The Cultural Literacy of Blind Bussardes

One of the meanings of "bussard," or buzzard, is, "A curmudgeonly or cantankerous man ... a mean, greedy person" - so, potentially, one filled with stubborn ideas and opinions.
I found the word in an excerpt of Roger Ascham's "The Scholemaster". In it, he explains the benefits of consulting commonplaces and epithets, which can "induce a man into, an orderlie generall knowledge, how to referre orderlie all that he readeth, ad certa rerum Capita, and not wander in studie". Yet he also warns of the pitfalls of the same, which can occur if study only involves those platitudes, without also developing discernment through methodical reading of the complete texts representative of the best knowledge.
"Bussardes" are worse than those who, thanks to commonplaces and epithets, know something one season but forget it the next (oh, how one finds oneself in the criticism!), but are instead trenchant in the shallowness of the learning that blinds them, having long ceased the pursuit of horizons of learning and thus having nothing to teach.

The excerpt reminded me of another extract - from J. M. Coetzee's foreword to Higgins' Academic Freedom in Democratic South Africa, which takes issue with the claim that "only the full apparatus of a humanistic education can produce critical literacy" because such critical literacy can arguably be provided by ("core") courses in cultural literacy - which I think are comparable to the function of commonplace books within the rhetoric courses of yesteryear. Here's Coetzee:
Can you not simply design a pair of one­-semester courses - courses in which all undergraduates, no matter what their career track, will be required to enrol - one course to be entitled "Reading and Writing", in which students will be trained to dissect arguments and write good expository prose; and the other to be entitled "Great Ideas", in which they will be briefed on the main currents of world thought from Ancient Egypt to the present? A pair of courses like that will not require an entire faculty of humanities behind them, merely a school of critical literacy staffed with bright young instructors. Basic courses in cultural literacy are not a new idea. They have been mounted at countless American universities under the rubric of "Freshman Composition".
As an alternative to the commonplace-approach to defending the humanities, he argues, "we need free enquiry because freedom of thought is good in itself. We need institutions where teachers and students can pursue unconstrained the life of the mind because such institutions are, in ways that are difficult to pin down, good for all of us: good for the individual and good for society."

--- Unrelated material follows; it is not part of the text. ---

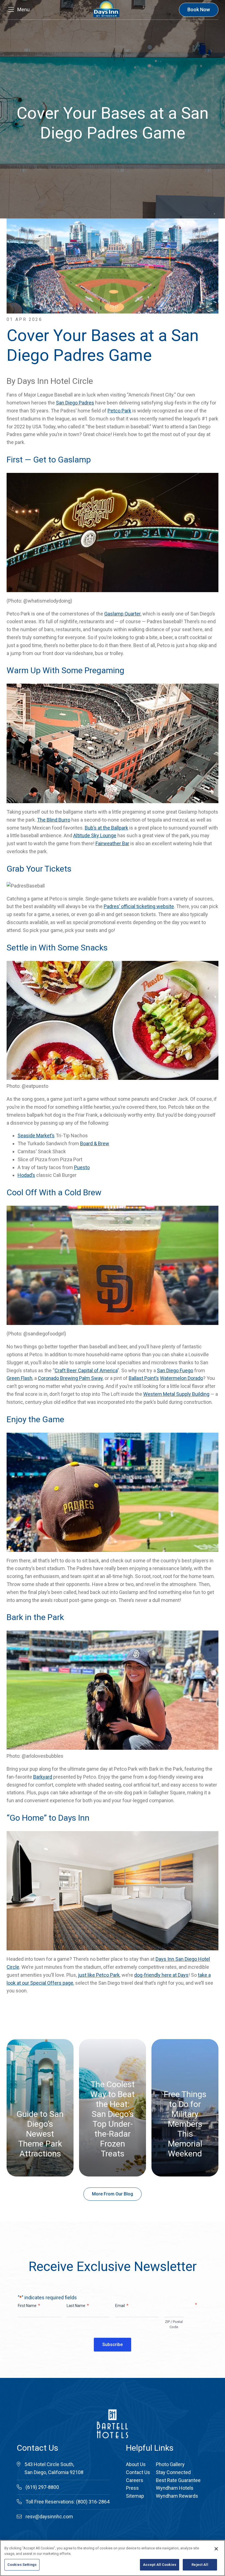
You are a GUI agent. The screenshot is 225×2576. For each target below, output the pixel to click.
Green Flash (19, 1378)
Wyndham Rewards (177, 2496)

In other words, and to draw from Ascham, if learning ends in platitudes, we will be perpetuating a shallow level of knowledge that can either be forgotten or, worse, lead to blind, trenchant opinion with no appreciation or feel for, say, nuance, context, or even, say, the speciousness of argument that has produced certain thought.
Platitudes are difficult to attain and maintain (though we are helped by commonplace blogs), but to make a claim on knowledge (brave or foolish) requires further, regular dogged revision of entire key and associated texts. Such is not for the "obstinately ignorant", to quote a 1774 entry on what the proverbial use of "buzzard" means.
According to the OED, the word buzzard is used "in names of other raptors regarded as unsuitable for falconry" - so it seems that the secondary meaning is a figurative transfer of the first. Incidentally, the second entry reads: "An ignorant or stupid person. Now usu. with the weakened sense, fellow, chap". So, today's chaps can't be trained; useless and greedy? Surely education is not to cultivate those.

Magazine in background: Marie Claire Maison.

1 comment:

  1. I was fortunate to have had profs in "freshman comp" and similar courses who did not see their job as identifying commonplaces that we were to rote-learn. Instead, texts were open to dialog, to interrogation. But also, we somehow became more aware of rhetorical strategies, tropes, arts of persuasion. To begin to understand readings as more than statement - as seduction - equips us for daily life as well as all manner of reading.